To: Jason Thorpe <thorpej@nas.nasa.gov>
From: Matthew Jacob <mjacob@feral.com>
List: port-alpha
Date: 04/07/1999 21:02:35
>
> > My kernels were always really current too. It's the user space bits that
> > have hit the problem.
>
> Did you preserve those user space bits, or pinpoint EXACTLY what they were
> doing differently that caused them to lose?
See other mail.
>
> > (you done with brunner then?)
>
> No, actually. I'm sick as a dog (NASTY cold, unfortunate timing), and
> caught the early express train back to San Francisco, where I am currently
> parked on the sofa with a hot cup of tea and a warm blanket, listening to
> KQED. After I get a bite to eat, I'm gonna huff down to Cala and get a
> bottle of Nyquil. I am taking a sick day tomorrow :-)
Sorry to hear you're unwell. I was certainly this way a week or so ago.
>
> > > ...well, that's ... unclear, considering that you never pinpointed exactly
> > > what the problem was.
> > >
> >
> > True- I *did* pinpoint the source changes that caused it- and I *did*
> > narrow it down to subshells within /etc/rc. If it had been *just* me, I
> > would just write it off with an apology, but because at least one other
> > person had the issue, I'd just be a bit uneasy about COMPAT_13.
>
> No you didn't... Because you never commented out the part of pmap_enter()

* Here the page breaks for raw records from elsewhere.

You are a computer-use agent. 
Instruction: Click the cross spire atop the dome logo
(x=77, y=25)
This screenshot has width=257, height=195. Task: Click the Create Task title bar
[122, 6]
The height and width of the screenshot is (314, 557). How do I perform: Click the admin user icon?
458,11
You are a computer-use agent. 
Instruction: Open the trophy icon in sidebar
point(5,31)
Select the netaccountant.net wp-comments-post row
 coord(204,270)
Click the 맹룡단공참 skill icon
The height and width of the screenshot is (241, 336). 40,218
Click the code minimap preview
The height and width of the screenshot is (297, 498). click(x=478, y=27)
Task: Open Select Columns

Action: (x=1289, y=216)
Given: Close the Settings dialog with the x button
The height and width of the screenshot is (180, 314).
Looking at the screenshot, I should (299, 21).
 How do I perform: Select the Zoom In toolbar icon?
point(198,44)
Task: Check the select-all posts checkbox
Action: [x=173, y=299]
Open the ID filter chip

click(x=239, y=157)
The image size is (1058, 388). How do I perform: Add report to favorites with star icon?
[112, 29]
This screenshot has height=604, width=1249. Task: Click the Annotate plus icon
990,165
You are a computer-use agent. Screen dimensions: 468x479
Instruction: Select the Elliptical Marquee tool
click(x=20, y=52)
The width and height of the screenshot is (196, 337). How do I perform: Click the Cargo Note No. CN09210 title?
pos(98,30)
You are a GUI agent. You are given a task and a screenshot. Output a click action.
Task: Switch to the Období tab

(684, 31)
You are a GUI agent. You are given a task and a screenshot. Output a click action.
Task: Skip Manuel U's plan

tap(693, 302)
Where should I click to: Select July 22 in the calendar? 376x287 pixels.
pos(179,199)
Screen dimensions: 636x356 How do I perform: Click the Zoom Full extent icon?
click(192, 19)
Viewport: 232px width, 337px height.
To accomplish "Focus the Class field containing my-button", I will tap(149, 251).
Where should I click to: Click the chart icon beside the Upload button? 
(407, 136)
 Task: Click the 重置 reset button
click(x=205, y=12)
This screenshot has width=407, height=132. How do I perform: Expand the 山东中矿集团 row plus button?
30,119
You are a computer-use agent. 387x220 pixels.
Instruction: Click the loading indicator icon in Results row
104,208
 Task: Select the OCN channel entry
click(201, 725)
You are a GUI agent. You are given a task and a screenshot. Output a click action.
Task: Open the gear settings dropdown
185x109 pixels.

> that makes the rest of those changes do anything and see if the problem
> still exists, i.e. if that was actually the problem. You didn't pinpoint
> the system call or fault or whatever that caused the hang to occur. Note
> that the other person that observes this can get it to happen without
> /etc/rc subshells. In other words, all you did was find "evidence" to
> support your theory, but you didn't actually provide anything to make
> me believe that your theory is in any way correct (especially considering
> that I wrote a very large portion of the Alpha pmap module, and know
> precisely what the change you're pointing at does and how it works).
It was in email about a week ago I asked for someone who *does* know this
area to look at it and comment. I *did* say I didn't know the area of code
well. I really didn't think through about how to test it, and wasn't going
to try and decipher this and get up to speed on all of this because I have
other stuff to work on. I was upset because I didn't get anything about a
sarcastic comment from you starting today. I was sitting down trying to
read the code when you dropped by and said you wanted to look at the
problem (whereupon I relinquished one of the machines right away).
>
> The point I'm trying to make here is that you're getting upset as "us"
> for not dealing with the problem, when we have no real information to
> go on because we can't reproduce it, and you haven't provided any actual
> info other than "I think this is what caused it".. and now we'll never
> get that info because you added variables (updated your userland) and
> now can't get the problem to occur. That's just nonsense.
Like my other email said, I have two other systems that have the problem.